Robinson et al. [36] report their findings of using WhatsApp to develop social presence among first-year undergraduate radiography students. An analysis was done using a validated tool specifically designed to identify categories of social presence, developed using the Community of Enquiry model. Students undertook the analysis. Six hundred posts (10% of total year’s messages) were analyzed in the first-year student journey. WhatsApp was able to provide students with a platform to demonstrate characteristics relevant for the development of social presence. Furthermore, its immediacy seemed to offer advantages over embedded social media platforms, such as conventional discussion boards.
Another study by Wani et al. [37] assessed WhatsApp as a communication method among staff of plastic and reconstructive surgery at a tertiary care health facility. In 2012, Wani and colleagues used smartphones and WhatsApp as a communication method in patient management and as a tool for academic endorsements. There were 116 episodes regarding patient management, handled in a timelier fashion by using WhatsApp. The opinion of residents was sought regarding this method of communication. A majority of residents were satisfied with this mode of communication. Wani et al. concluded that WhatsApp is an effective, low-cost, quick and easy-to-implement method for clinical and academic endorsements. Along the same line, Martyn-Hemphill et al. [38] evaluated the use of WhatsApp instant group messaging amongst urology team members to promote patient safety within a busy acute and elective urology service, and found it to be “a cost and time efficient, user-friendly adjunct to traditional modes of communication”.
Similarly, Astarcioglu et al. [39] concluded that WhatsApp “is cheap, quick, and easy to operate” following their assessment of its efficacy as a communication method between the emergency physician in a rural hospital without percutaneous coronary intervention (PCI) capability and the interventional cardiologist at a tertiary PCI centre.
Thota and Divatia [40] report a life-saving use of WhatsApp in resource-limited situations that involved sending clinical images. They were able to save the life of a critically ill patient by sending clinical monitor images of transvenous pacing with ECG (electrocardiogram) changes to, and receiving feedback from, an expert consultant who was 40 km away from the center where the patient was located.
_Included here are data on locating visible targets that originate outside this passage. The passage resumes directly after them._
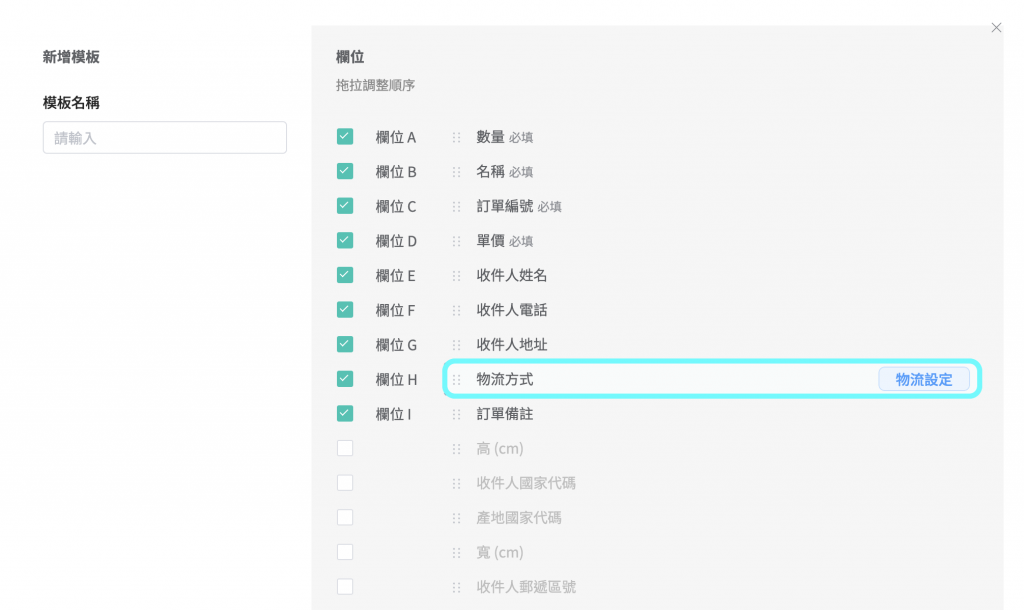
Task: Click the drag handle beside 訂單備註
Action: 457,414
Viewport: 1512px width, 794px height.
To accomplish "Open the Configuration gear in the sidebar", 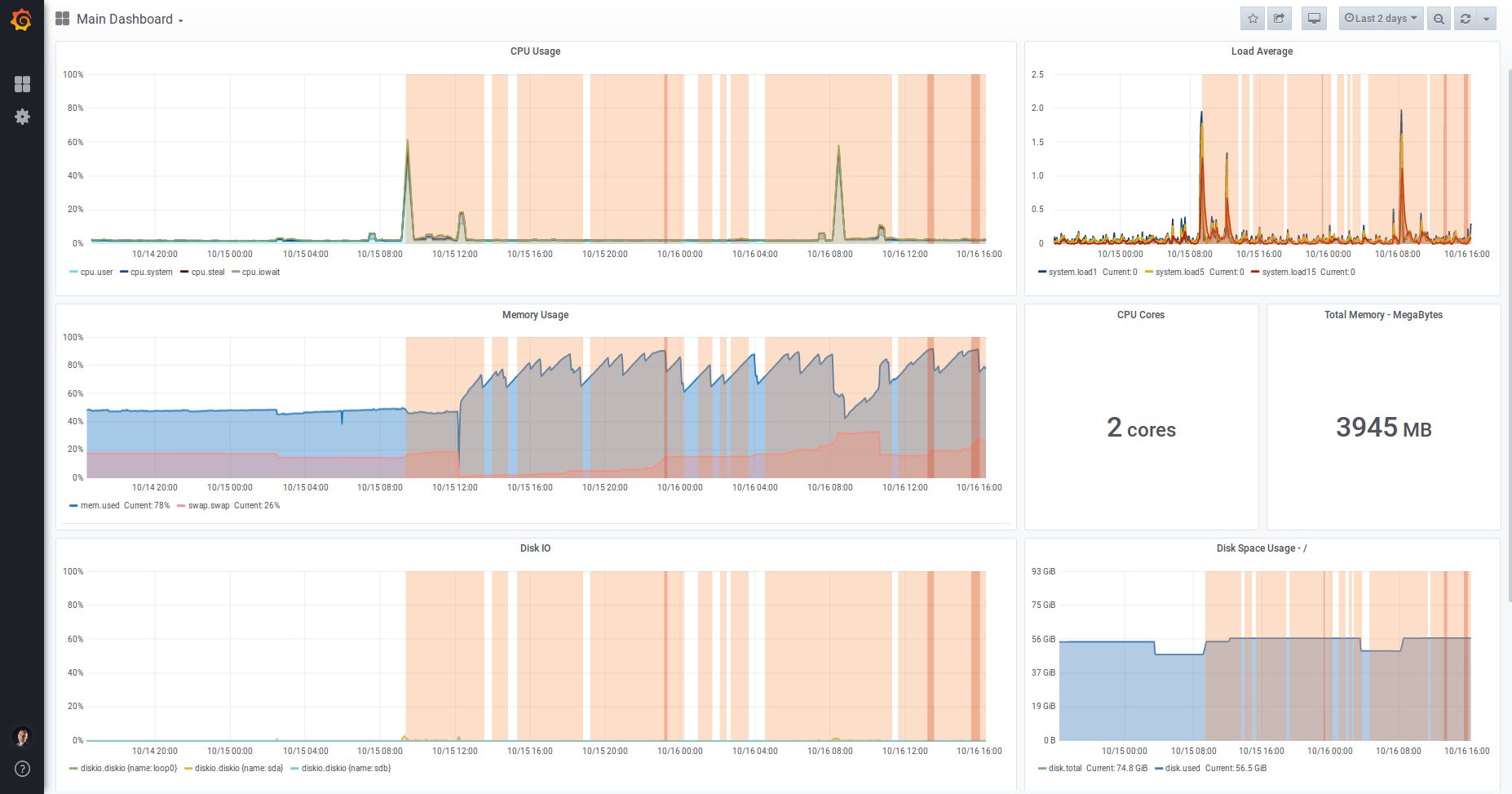I will pos(22,117).
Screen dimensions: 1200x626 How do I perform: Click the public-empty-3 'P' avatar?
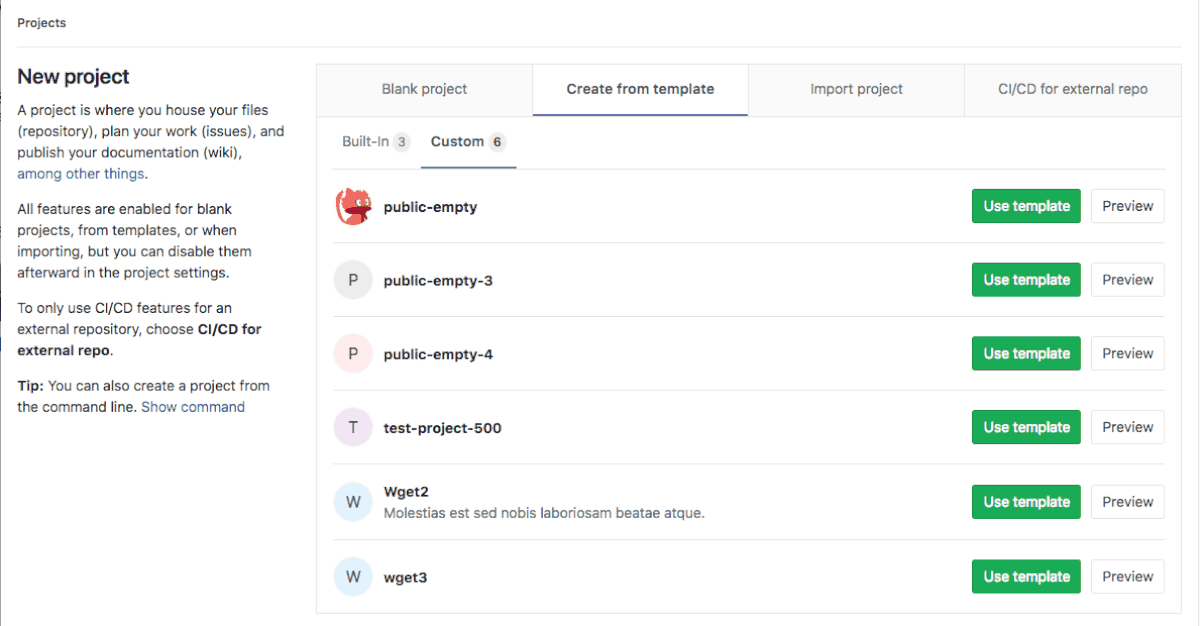(353, 281)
Giordano et al. [41] evaluated the inter- and intra-observer agreement in the initial diagnosis and classification by way of CT (computerized tomography) scans and plain radiographs of tibial plateau fractures photographed and sent using WhatsApp. They found an excellent inter- and intra-observer agreement in the imaging assessment of tibial plateau fractures on WhatsApp, and concluded that the app is suited for obtaining the opinion of an experienced consultant when not on call. In the same vein, Kelahmetoglu et al. [42] found that “sending and receiving images and videos on WhatsApp is an easy, rapid way of evaluating maxillofacial CT scans in night-time teleconsultation”.
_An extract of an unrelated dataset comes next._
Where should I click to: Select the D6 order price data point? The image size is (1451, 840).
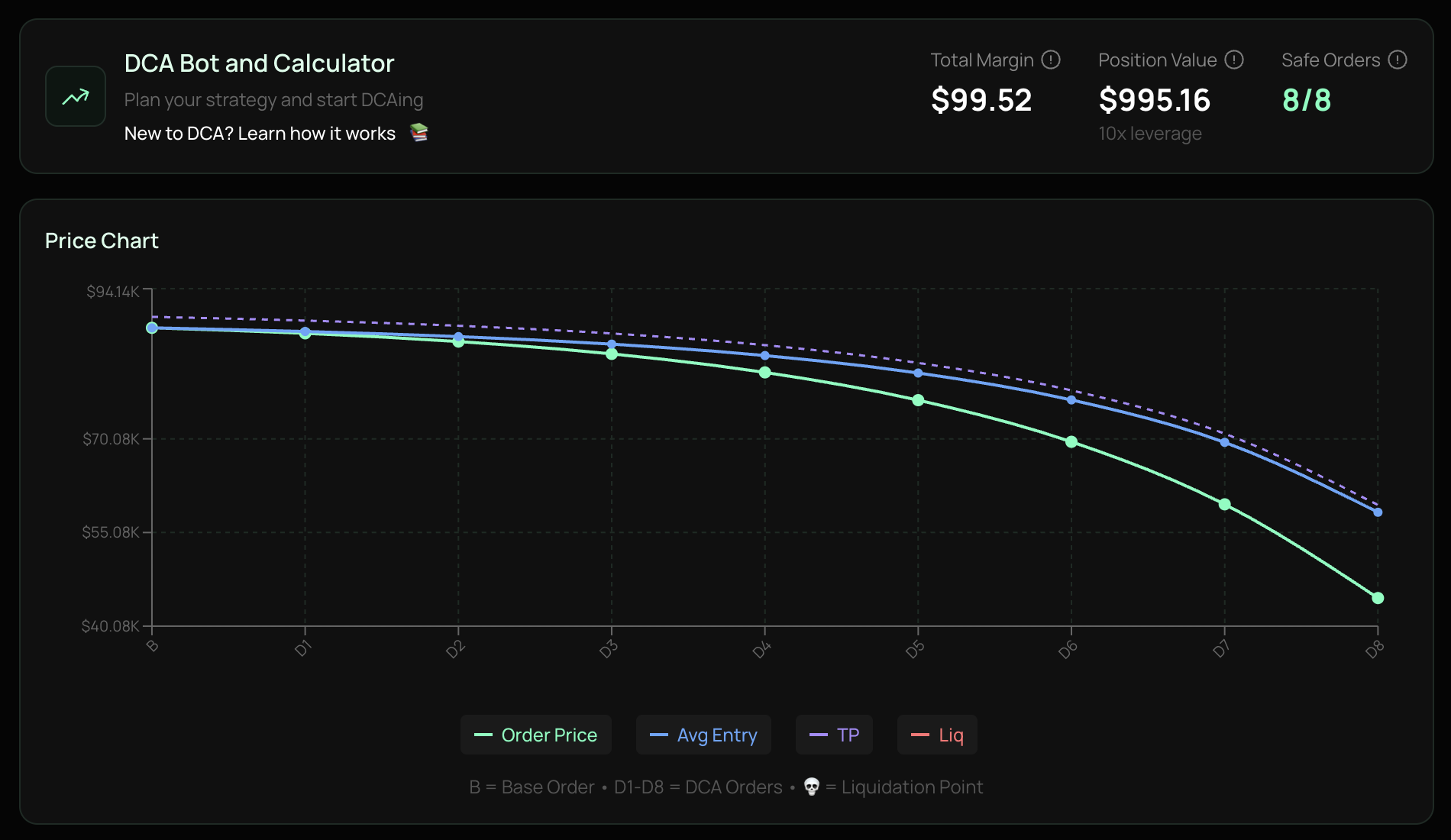tap(1071, 442)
There are also studies that investigated the effectiveness of WhatsApp as a communication tool in supporting patients. In a study presented at the Third World Congress on Integrated Care, Mexico City, Mexico, 19–21 November, 2015, Saavedra Ramirez [43] reported on the use of WhatsApp as a means of communication within a self-help group that involved hypertensive patients with type 2 diabetes and expert medical staff. Social support received in this way promoted greater adherence of patients to treatment and self-care guidelines. However, in another study by Muntaner-Mas et al. [44], in which they evaluated the feasibility and preliminary effectiveness of a WhatsApp-based intervention aimed at enhancing health-related physical fitness components and cardiovascular disease risk factors, WhatsApp was found to be less effective than the face-to-face mode with which it was compared.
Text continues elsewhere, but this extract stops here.